蕭銑大吃一驚,他也是極爲決斷之人,當即道:“快,回府,收攏幫衆,準備突圍出城?”

那個過來稟報的手下連忙點頭應是,蕭銑身邊那些剛剛就受了傷的人也是緊張萬分,各自胡亂收拾了一□上的傷勢,下意識地握緊了手裡各色各樣的兵器,心慌意亂地往回跑。蕭銑也是心煩意亂,他根本沒想到,那些和尚當時那般信誓旦旦,竟是拿張玉書半點辦法也沒有,叫人攻破了巴陵,想到自己在巴陵經營多年,大好局面一朝盡喪,他腦子裡亂成一團,憤恨怨毒,不過保持着表面的清明罷了!

蕭銑剛剛走出幾步,之前報信的那人眼中忽然閃過一絲厲色,他摸出一柄近三尺長的匕首,直接向蕭銑的後心扎去,蕭銑經過一場大戰,無論是內力,還是心力都消耗過甚,竟是沒能防備,直接被刺中了後心,蕭銑立刻反應過來,強壓着傷勢,反手一掌向那人拍去,嘴裡呵斥道:“唐庚,你竟敢背叛我,我待你不薄啊!”

唐庚也是極爲靈醒的人,匕首這邊剛剛刺中,甚至沒有j□j,便急速後退,口中叫道:“總管有令,殺蕭銑者,賞千金,蔭三代,封千戶!”他之前那匕首本就是特製的,雖說沒有抹什麼見血封喉的毒藥,卻是開了血槽,蕭銑這會兒已經是血流不止,因爲是在後心,還不敢將匕首拔出,眼看着,命不久長,巴陵幫這些人哪裡講什麼忠誠道義,這會兒見蕭銑就要掛了,唐庚又顯示了跟以往天差地遠的武功,這會兒面面相覷了一番,雖說沒人真的捅蕭銑一刀,畢竟虎死雄風在,蕭銑積威甚重,他們哪裡敢動手,也擔心有人因此對自己的動手,竟是丟下了蕭銑,一個個不顧身上的傷勢,跑得飛快。
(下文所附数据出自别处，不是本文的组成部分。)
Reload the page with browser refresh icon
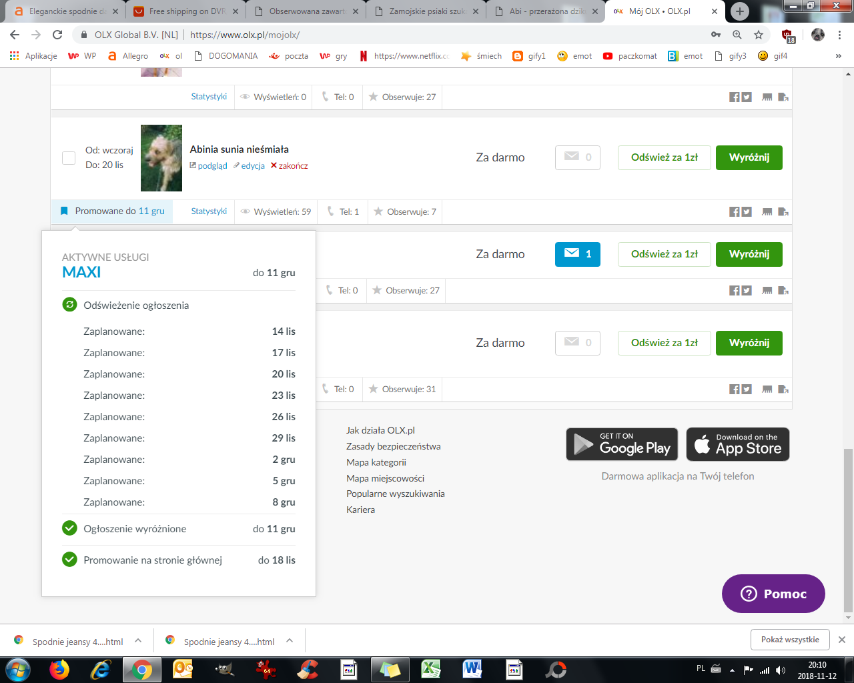pyautogui.click(x=57, y=35)
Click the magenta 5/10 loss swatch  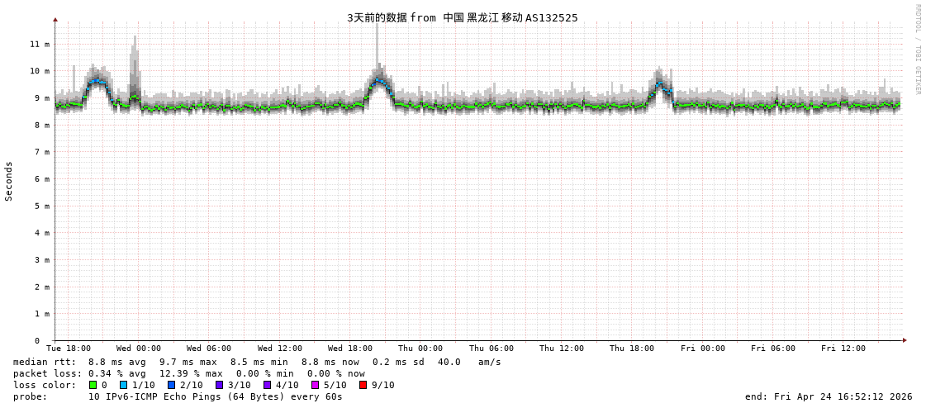(315, 385)
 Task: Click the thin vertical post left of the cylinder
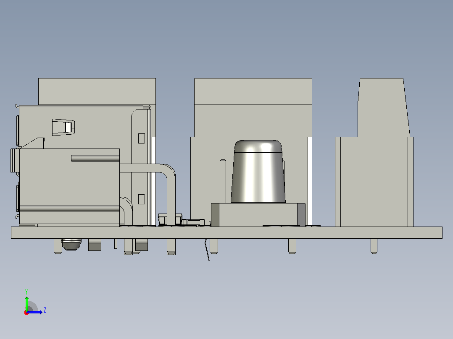pos(223,181)
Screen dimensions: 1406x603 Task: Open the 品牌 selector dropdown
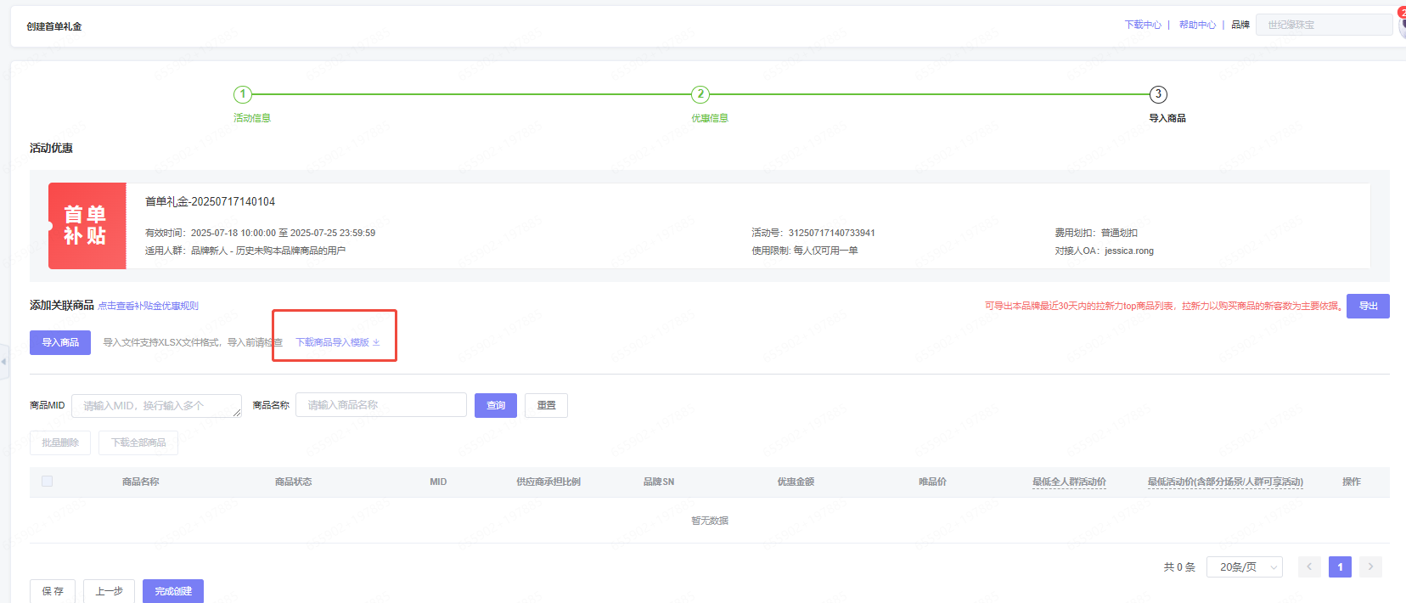(1323, 25)

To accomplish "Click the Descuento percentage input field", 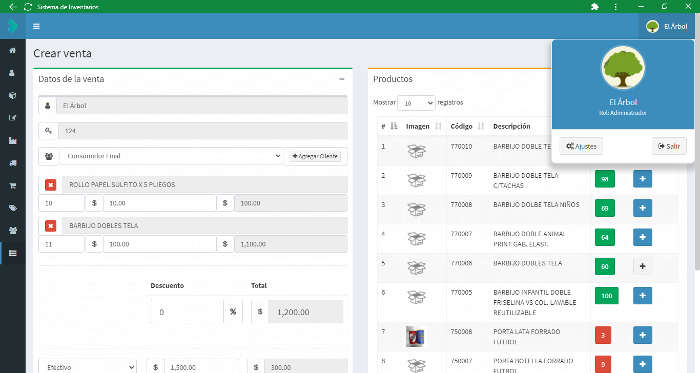I will point(187,312).
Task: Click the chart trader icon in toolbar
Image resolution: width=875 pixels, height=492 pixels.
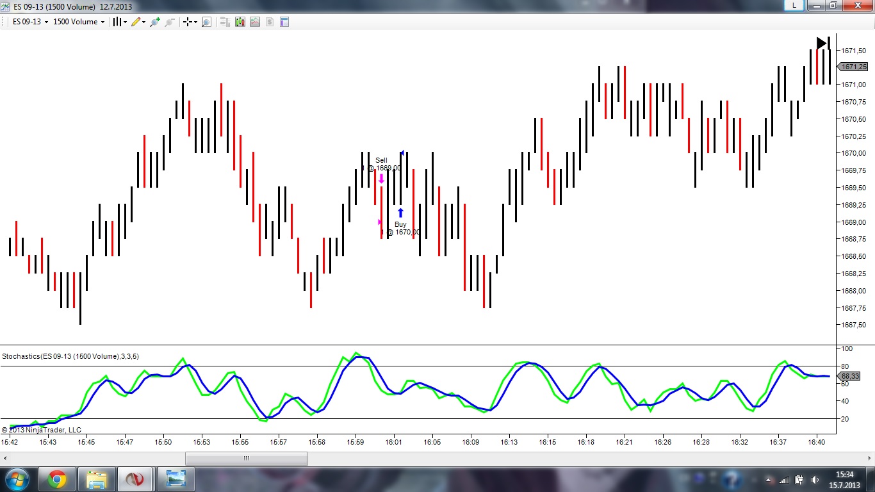Action: (225, 22)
唐庚也是愕然,剛剛他喊的話其實是自己編的,還擔心有人下手拔了匕首,給蕭銑送了最後一程之後不好交代,哪知道,一個個全跑光了,不過,這已經說明,蕭銑做人還不是那麼失敗,起碼一個個沒有落井下石不是,只是當做沒看見罷了。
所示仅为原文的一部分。